Wednesday, February 17, 2010

The legacy of poverty

The following was written by ACLU blogger Melissa Mongogna:

As his momentous contribution to the campaign to ensure civil rights for all Americans was coming to fruition, Dr. Martin Luther King began to move his attention to eradicating poverty in the US, something he considered to be equally dividing to people as racial discrimination was. Shortly before his assassination, he said in a 1967 address:

"Let us be dissatisfied until the tragic walls that separate the outer city of wealth and comfort and the inner city of poverty and despair shall be crushed by the battering rams of the forces of justice. Let us be dissatisfied until those that live on the outskirts of hope are brought into the metropolis of daily security." (

This quote also characterizes the relationship between the Global South and the Global North and just as Dr. King was motivated to correct this relationship within the US, we should also be motivated to rectify it globally. It is not only a moral obligation we should shoulder as citizens of the world, but as we saw through the January 12th earthquake in Haiti, poverty is “contagious” thus making its impact that much more devastating to the world beyond its reach. There are many examples of cascading effects of poverty which many countries in the Global South teeter on, the following are but a few: Poverty and a lack of opportunity which allows one to wrestle from its grip lead many to live in unstable housing on unstable plots of land so they can be near the only jobs or food sources that exist (in urban areas), both of which exponentially increasing damage and loss of life when tragedy strikes; A lack of a stable government whose goal is to provide for its people which are often found in impoverished countries ultimately leads to failing infrastructure, health systems, job markets, and school systems which leaves vulnerable citizens open to the elements and without assistance or a future; Sometimes, well intentioned international aid exacerbates a poverty related problem, as when food aid is flooded into an area on the verge of famine which then also plunges the surrounding areas into famine as struggling (but surviving) farmers can no longer compete with free food aid supplies. This leads to long lasting consequences as it destabilizes the entire food producing capability of an area who once subsisted independently.

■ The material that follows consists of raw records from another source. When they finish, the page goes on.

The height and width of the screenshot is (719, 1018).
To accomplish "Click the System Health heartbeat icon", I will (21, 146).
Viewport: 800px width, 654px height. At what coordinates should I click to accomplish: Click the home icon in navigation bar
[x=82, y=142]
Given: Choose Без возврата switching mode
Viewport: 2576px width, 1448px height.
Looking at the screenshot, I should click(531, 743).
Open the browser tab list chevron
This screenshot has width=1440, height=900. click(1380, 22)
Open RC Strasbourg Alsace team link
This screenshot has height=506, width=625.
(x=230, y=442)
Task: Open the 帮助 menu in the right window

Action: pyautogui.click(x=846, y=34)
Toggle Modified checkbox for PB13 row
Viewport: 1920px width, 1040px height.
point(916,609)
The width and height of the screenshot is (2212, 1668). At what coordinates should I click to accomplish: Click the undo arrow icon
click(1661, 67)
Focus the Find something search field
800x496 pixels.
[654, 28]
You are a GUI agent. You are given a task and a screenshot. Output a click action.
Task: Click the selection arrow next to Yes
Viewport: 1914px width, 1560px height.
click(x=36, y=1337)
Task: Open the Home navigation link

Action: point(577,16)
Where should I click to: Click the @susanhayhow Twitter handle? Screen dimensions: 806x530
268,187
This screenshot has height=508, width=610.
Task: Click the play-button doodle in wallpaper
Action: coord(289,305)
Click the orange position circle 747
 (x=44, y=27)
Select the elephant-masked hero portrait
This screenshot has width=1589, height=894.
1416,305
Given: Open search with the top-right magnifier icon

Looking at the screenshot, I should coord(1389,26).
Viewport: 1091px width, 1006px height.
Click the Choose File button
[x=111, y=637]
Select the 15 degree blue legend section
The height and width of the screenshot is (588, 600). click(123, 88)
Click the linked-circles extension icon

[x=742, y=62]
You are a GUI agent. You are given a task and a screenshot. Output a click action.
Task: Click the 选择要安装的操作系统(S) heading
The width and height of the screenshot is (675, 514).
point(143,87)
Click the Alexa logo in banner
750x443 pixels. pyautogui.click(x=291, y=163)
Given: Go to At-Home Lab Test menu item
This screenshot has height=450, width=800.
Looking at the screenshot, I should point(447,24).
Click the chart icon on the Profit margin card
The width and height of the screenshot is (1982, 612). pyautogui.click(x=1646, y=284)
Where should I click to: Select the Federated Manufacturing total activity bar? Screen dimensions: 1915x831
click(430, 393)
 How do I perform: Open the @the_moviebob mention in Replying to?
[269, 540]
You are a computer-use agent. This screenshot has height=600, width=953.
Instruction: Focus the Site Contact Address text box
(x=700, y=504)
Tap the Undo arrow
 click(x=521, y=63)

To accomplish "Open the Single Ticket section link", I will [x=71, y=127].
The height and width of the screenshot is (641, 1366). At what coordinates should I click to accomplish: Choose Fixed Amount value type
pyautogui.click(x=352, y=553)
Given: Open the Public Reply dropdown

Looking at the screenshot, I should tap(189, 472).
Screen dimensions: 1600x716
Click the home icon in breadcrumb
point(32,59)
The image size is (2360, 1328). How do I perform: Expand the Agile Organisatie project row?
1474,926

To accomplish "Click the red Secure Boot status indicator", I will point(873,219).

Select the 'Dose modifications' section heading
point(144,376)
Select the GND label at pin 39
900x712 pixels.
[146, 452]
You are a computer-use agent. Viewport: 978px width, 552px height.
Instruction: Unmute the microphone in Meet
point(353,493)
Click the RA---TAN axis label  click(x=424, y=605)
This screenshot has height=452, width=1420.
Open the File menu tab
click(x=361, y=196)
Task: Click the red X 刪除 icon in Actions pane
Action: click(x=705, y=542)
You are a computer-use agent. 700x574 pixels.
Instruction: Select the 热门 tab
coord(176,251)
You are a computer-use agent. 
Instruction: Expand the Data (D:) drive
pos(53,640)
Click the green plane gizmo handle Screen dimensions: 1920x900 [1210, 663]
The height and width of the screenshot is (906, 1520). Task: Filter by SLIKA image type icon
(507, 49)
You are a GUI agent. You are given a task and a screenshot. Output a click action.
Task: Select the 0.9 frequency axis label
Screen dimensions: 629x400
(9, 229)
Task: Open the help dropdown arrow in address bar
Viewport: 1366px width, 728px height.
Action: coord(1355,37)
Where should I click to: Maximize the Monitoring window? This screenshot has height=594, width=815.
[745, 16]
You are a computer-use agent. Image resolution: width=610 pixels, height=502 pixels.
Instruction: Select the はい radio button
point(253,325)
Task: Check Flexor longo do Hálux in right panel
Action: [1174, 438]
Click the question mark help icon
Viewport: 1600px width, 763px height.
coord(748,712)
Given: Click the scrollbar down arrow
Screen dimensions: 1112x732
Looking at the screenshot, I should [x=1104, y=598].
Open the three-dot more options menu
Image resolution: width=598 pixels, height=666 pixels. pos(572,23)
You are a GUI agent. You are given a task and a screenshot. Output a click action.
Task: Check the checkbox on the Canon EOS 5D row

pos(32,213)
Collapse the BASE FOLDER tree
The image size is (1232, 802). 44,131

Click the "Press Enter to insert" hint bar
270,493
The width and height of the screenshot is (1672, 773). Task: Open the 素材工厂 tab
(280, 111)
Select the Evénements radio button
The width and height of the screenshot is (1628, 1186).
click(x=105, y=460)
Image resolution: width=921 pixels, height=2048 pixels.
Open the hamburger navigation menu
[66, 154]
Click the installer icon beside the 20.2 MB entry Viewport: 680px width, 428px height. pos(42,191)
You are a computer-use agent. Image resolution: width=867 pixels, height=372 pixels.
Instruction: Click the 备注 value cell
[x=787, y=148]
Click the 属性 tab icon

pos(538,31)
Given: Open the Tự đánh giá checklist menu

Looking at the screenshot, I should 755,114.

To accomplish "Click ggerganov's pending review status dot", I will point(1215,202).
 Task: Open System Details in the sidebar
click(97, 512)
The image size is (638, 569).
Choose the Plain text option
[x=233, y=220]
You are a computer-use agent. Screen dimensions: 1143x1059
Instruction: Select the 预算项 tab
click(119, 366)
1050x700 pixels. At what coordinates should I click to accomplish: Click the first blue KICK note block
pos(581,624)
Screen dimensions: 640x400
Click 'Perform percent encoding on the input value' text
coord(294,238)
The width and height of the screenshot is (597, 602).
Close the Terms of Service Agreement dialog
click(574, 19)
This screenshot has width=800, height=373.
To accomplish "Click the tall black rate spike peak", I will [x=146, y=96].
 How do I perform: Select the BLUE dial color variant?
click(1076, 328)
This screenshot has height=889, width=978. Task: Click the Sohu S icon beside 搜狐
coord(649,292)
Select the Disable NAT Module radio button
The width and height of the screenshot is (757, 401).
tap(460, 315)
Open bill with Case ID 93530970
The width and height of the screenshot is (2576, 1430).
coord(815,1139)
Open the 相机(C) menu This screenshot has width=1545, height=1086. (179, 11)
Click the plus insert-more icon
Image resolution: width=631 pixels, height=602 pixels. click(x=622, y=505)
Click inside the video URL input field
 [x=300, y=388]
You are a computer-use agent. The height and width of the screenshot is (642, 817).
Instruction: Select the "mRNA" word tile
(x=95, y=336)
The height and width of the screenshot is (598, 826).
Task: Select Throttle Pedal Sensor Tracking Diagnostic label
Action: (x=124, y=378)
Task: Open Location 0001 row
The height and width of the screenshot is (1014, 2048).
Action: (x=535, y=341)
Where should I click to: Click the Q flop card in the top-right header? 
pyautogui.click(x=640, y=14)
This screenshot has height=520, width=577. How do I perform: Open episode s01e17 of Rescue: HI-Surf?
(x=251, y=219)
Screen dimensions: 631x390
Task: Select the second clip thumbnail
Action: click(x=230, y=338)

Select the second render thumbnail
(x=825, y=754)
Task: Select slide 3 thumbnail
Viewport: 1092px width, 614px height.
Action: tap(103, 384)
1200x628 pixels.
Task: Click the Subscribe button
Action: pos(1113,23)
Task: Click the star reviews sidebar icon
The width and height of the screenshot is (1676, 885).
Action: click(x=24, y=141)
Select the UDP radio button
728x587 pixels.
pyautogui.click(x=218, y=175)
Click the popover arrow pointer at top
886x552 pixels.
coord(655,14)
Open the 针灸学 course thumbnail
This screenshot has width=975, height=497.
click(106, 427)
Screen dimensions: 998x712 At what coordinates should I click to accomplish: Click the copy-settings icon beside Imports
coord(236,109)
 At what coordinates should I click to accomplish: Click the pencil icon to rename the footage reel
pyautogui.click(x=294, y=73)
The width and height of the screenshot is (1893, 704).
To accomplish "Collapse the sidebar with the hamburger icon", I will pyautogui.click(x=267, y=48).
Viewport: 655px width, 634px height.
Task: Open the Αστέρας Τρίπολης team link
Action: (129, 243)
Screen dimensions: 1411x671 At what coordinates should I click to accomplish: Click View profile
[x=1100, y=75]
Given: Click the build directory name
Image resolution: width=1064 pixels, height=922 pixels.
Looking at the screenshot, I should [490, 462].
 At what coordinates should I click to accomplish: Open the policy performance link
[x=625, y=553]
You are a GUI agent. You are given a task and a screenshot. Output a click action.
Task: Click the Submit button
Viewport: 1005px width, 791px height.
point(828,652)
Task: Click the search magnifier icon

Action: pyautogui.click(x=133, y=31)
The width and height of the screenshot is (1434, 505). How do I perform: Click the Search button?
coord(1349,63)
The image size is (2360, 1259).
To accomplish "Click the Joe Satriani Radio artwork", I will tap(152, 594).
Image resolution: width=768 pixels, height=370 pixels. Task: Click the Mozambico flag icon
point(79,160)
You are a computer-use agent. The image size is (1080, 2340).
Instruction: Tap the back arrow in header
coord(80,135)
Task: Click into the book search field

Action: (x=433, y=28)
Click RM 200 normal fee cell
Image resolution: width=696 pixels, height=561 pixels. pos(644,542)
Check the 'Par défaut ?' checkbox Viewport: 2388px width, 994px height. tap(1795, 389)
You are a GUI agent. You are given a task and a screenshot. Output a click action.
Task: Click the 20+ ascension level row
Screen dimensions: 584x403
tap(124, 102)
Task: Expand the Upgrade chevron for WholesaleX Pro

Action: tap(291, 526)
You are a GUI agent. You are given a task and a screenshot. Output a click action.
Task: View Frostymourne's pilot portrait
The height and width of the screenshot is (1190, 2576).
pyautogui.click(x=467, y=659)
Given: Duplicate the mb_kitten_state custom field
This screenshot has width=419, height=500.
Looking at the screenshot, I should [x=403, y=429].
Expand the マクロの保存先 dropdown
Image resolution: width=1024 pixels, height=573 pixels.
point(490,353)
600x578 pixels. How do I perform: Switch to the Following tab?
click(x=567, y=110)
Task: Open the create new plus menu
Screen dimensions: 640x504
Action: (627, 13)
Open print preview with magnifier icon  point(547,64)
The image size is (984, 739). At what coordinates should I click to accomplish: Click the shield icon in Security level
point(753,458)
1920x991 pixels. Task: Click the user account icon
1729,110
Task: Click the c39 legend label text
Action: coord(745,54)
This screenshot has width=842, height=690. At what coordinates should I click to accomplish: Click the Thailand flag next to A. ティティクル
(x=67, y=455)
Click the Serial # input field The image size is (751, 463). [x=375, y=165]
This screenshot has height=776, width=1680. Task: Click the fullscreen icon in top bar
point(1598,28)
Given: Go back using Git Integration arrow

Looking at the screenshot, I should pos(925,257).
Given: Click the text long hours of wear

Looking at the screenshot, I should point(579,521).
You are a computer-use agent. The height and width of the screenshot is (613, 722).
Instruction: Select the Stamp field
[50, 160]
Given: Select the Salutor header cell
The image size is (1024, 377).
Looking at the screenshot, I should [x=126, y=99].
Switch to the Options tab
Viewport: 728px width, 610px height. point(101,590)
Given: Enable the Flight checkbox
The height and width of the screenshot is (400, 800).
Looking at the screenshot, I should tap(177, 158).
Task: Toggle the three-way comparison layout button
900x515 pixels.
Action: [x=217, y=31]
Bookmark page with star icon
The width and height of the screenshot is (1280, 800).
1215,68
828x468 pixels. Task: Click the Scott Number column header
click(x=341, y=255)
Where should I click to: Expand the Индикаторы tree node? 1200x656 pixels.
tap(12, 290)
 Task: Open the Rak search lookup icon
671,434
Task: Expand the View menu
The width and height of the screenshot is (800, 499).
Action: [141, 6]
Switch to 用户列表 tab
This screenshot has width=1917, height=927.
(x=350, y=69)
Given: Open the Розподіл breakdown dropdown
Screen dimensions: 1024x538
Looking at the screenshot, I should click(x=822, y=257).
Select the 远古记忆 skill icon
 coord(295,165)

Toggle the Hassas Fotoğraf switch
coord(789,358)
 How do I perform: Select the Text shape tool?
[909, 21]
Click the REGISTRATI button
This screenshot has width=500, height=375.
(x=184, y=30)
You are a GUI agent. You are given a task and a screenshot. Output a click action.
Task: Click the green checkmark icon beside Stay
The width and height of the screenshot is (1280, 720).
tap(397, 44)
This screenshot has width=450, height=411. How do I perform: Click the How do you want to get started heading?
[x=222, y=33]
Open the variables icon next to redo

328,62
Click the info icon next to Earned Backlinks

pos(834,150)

The conundrums which make up the relationship between the Global South and the Global North are complex (paternal, maternal, patronizing, abusive, collaborative, one-way, etc), and whose outcome often depend on context (disaster response, civil war, border stability, regional politics, national vs. foreign policy, historical legacy, etc). So what is the answer? I would say, in general, the answer to achieving global equity is sustainable development, not simply aid. Collaboratively teaching people ways to help themselves and setting up infrastructure which allows for natural community/country level resources to be utilized (over adopting one size fits all outside materials/methods) and which provides opportunities for community members to grow personally and professionally in order to help themselves and their country, is vital. This participatory response provides a way that will allow for a community/country to eventually stand on its own two feet and direct its own destiny, without further foreign assistance.